Conjunto de tarefas:
- a) Como fica em inglês esta frase do trecho sobre Roadwarden: "Algumas dessas missões são principais, mas a maioria delas é opcional."?
- b) Mostre todas as linhas das entradas que contêm a palavra "clock".

Com um mundo rico de questões sociais, ambientais e fantásticas, este é um perfeito exemplo do potencial imersivo dos videogames em ficção interativa.


Criado por Aureus, desenvolvido pela Moral Anxiety Studio e publicado pela Assemble Entertainment, Roadwarden é um RPG de texto e uma aventura de ficção interativa ambientado em fantasia medieval. Com ênfase em mistério e imersão no ambiente rural, o jogador assume o papel de um “guardião das estradas” ou “Roadwarden”, alguém com a tarefa de proteger as rotas comerciais de uma remota e perigosa península enquanto investiga o desaparecimento de um Roadwarden anterior que esteve na mesma região.

Uma narrativa imersiva de mistério e exploração em um mundo rico e cheio de detalhes

Escrito por Aureus e editado por Lisa Olsen, o enredo do jogo se desenvolve em um contexto fantástico medieval com um clima solitário, tenebroso e naturalmente hostil. A história se passa em uma península pantanosa com rudes caminhos de terra abraçados por árvores e construções rurais. Em processo de colonização, toda essa região fica do outro lado dos muros de uma grande cidade protegida de monstros e dos diversos problemas dos moradores de fora.

O jogador controla Leto (ou outro nome que se queira dar a ele), um recém-chegado Roadwarden cuja função é a de proteger a estrada e estabelecer comércio na região, contribuindo para o processo de colonização daquele local. O cargo de “Roadwarden” pode ser entendido como o de uma espécie de “guardião das estradas”, mas sua função não é apenas de cuidar dos caminhos em si, mas também fornecer direta ou indiretamente diversos serviços de suporte para os habitantes da região.


Esses serviços prestados pelo Roadwarden se traduzem em quests dentro do jogo. Trata-se de missões muito diversas, como tirar uma árvore do caminho da estrada, socorrer alguém desamparado, matar monstros que ameaçam habitantes locais ou procurar objetos perdidos. Algumas dessas missões são principais, mas a maioria delas é opcional. Em paralelo, o protagonista também foi incumbido de investigar o paradeiro de Asterion, o Roadwarden anterior.

Entradas de localização de palavras e elementos
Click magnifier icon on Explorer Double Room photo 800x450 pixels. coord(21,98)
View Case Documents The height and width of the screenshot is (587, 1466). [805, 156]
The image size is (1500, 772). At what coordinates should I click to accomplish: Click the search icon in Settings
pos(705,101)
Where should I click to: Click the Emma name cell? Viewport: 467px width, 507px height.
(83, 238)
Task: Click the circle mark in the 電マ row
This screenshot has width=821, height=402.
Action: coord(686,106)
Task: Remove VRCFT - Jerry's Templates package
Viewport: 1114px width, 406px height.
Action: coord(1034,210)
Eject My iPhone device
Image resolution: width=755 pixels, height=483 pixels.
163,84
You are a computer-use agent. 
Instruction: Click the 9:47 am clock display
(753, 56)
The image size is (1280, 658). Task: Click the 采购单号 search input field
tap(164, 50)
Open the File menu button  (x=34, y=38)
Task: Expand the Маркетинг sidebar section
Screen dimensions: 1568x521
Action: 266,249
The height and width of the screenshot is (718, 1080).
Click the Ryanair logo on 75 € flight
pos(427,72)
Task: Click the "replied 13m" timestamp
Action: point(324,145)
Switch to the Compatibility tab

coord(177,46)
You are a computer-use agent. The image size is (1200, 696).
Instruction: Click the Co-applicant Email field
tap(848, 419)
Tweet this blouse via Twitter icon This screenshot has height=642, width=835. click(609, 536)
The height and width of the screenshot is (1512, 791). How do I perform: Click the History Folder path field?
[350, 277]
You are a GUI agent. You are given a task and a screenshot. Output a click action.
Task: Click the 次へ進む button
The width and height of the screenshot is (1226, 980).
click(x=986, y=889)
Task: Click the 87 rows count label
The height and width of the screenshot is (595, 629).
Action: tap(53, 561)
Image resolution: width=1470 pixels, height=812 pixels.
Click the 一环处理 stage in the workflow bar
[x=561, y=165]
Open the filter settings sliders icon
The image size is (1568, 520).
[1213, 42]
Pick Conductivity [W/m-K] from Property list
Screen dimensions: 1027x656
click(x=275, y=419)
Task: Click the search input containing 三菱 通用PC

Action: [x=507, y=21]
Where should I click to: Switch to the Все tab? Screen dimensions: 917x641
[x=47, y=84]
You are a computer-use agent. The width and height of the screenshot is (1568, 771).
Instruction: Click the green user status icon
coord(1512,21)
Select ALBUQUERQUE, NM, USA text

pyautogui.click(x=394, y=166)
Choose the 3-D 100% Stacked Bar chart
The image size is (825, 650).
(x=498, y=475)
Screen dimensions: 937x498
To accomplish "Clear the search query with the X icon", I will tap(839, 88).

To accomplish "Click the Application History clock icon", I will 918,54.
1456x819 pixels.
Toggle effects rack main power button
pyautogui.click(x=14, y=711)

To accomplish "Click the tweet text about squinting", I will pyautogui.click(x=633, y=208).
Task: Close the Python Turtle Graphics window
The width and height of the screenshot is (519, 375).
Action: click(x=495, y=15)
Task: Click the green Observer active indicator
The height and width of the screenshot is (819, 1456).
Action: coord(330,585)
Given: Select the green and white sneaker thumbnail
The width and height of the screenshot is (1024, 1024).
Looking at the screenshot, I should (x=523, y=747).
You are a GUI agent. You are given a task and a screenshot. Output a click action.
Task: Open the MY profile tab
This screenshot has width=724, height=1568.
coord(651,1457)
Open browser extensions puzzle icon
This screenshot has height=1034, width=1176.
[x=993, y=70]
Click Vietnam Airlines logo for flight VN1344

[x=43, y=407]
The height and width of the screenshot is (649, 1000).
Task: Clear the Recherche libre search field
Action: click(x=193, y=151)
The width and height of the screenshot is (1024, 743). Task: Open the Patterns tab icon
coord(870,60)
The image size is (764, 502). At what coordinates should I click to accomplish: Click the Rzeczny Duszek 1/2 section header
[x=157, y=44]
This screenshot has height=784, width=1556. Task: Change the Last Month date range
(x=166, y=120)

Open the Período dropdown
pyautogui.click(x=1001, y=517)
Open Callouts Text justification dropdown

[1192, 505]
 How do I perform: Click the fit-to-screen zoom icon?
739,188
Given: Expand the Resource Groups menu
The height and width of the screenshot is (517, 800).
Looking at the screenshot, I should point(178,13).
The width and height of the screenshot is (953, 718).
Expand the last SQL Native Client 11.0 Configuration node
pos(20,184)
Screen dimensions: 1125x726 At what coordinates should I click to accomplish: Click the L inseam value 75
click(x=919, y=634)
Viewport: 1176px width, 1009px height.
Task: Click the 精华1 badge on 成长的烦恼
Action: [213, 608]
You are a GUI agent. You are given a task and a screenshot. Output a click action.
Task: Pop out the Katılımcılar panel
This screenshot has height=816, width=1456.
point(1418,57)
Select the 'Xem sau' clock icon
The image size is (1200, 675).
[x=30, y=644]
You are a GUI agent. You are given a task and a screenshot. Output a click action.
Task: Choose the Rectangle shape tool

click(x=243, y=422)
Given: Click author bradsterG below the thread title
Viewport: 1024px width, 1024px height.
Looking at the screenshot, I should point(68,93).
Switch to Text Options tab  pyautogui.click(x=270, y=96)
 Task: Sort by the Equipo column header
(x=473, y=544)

Lista de respostas:
- a) Some of these missions are main ones, but most of them are optional.

- b)
Instruction: Click the 9:47 am clock display
To accomplish "Click the Application History clock icon", I will 918,54.
Select the 'Xem sau' clock icon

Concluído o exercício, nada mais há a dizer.